Management of depressive disorders
Depressive disorders may be caused by symptoms such as pain or breathlessness, and all such symptoms should be treated appropriately. Any drugs that can cause depression (see Table 15.6 on p. 384) should be reviewed and, if possible, given at a lower dose or replaced. Some symptoms of depressive disorder are difficult to evaluate in patients with advanced cancer, as weight loss, anorexia, insomnia, loss of interest, and fatigue may be caused by the physical illness. Early-morning wakening, extreme hopelessness, and self-blame are more reliable guides to diagnosis. Suicidal ideation should be assessed carefully. If counselling and improved medical management do not improve the low mood, antidepressant drugs should be prescribed with careful supervision. The starting dose should be small, and medication should be changed if necessary to find a compound that is well tolerated (Dein, 2003).
Liaison with medical and nursing staff
Liaison with medical and nursing staff is important. Often these staff can provide treatment when the psychiatrist has formulated a plan. For further information about the care of the dying, see Billings (2000).
Grief and adjustment to bereavement
Although the words ‘bereavement’, ‘mourning’, and ‘grief’ are sometimes used interchangeably, they have separate meanings which incorporate distinctions that are useful in psychiatry.
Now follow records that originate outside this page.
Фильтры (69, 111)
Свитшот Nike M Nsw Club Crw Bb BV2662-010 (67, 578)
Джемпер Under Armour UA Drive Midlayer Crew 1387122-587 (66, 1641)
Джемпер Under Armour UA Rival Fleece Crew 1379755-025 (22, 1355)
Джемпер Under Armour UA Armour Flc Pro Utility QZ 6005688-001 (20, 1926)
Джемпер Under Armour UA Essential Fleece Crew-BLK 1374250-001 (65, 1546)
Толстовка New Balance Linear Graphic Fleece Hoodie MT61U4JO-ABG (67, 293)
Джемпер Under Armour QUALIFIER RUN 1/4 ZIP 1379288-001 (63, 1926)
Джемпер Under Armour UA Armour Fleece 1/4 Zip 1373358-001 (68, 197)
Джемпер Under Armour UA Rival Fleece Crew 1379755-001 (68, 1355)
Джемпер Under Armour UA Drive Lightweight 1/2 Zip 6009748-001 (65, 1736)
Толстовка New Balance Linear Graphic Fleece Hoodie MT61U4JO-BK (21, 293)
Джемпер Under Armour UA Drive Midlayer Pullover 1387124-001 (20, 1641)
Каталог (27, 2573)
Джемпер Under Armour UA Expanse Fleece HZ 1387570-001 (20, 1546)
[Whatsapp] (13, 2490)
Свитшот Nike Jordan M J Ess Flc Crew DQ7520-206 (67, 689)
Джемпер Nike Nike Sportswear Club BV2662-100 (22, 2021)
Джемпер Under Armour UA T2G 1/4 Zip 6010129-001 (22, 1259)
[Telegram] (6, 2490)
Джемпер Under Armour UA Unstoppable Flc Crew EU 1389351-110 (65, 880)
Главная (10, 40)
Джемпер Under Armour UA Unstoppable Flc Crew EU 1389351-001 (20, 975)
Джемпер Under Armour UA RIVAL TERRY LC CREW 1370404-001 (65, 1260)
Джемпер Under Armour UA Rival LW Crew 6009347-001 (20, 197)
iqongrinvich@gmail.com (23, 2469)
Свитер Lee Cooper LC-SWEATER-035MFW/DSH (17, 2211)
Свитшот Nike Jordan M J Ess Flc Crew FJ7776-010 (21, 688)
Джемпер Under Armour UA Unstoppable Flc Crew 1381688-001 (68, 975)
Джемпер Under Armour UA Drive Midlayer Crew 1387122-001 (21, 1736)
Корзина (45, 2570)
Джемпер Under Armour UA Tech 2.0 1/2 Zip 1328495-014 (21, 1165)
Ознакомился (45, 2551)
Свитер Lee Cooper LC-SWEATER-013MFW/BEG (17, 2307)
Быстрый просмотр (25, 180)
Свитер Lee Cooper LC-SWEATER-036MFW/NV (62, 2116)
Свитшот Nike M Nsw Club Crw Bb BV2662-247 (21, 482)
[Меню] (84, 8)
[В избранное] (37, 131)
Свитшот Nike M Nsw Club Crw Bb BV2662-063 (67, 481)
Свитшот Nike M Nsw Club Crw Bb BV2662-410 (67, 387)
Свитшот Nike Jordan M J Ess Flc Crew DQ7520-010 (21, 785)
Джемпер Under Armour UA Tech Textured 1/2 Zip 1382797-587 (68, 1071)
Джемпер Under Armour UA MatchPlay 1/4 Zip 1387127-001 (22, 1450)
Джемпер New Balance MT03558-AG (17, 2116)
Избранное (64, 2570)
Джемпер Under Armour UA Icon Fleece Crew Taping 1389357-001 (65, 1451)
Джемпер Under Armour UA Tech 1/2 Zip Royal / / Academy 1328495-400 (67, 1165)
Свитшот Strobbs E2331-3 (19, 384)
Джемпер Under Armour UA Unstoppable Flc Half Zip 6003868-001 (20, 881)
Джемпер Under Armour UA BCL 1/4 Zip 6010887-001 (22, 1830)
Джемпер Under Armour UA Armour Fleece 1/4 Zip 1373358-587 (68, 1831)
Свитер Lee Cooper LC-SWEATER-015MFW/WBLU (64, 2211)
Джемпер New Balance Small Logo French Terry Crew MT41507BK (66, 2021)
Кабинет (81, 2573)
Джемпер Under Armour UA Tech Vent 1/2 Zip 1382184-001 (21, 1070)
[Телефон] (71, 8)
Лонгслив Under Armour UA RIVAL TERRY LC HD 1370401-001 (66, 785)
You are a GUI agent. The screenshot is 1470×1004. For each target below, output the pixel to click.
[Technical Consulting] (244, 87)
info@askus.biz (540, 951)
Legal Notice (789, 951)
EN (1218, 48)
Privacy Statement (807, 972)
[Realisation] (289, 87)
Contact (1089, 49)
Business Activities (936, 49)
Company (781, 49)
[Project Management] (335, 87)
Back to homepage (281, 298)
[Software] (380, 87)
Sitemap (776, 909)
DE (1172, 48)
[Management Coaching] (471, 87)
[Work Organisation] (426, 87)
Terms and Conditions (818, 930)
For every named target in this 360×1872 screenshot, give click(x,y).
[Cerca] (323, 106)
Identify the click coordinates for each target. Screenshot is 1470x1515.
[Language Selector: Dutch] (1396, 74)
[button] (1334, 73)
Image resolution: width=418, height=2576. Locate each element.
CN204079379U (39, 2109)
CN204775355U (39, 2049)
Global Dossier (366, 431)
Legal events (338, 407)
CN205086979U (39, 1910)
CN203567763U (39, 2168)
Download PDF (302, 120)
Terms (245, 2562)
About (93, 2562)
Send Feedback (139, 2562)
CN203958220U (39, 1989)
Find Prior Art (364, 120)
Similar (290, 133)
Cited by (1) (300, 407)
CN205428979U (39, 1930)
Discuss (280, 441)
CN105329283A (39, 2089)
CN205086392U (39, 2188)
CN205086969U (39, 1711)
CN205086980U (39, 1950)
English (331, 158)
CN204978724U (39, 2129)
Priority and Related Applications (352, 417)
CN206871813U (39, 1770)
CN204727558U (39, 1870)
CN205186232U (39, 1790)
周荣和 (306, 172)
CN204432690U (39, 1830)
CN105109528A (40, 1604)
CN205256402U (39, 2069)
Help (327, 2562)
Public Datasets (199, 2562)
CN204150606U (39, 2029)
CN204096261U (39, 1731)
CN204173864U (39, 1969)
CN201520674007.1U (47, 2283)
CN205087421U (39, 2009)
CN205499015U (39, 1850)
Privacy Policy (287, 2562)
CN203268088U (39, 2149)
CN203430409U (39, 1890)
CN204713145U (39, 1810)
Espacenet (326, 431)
• Bereavement is the loss through death of a loved person.
• Grief is the involuntary emotional and behavioural response to bereavement.
• Mourning is the voluntary expression of behaviours and rituals that are socially sanctioned responses to bereavement. These behaviours and rituals differ between societies and between religious groups both in their form and in their duration.
The systems of classification do not make these distinctions in consistent ways. In ICD-10, bereavement is coded appropriately as Z63.4—that is, as one of the ‘factors influencing health status and contact with health services.’ In DSM-IV, however, bereavement is coded as a ‘condition that may be the focus of clinical attention’—thus the term is used to denote the response to bereavement, rather than the event itself. ICD-10 codes grief under adjustment disorders, but uses the term ‘grief reaction.’ Mourning, which is a form of social behaviour, is not a disorder and, appropriately, is not listed in the index to either classification. In this chapter the term bereavement reaction is used to denote all responses to bereavement, both normal and abnormal. Normal reactions are referred to as grief, while abnormal reactions include abnormal (or pathological) grief, and depressive disorders.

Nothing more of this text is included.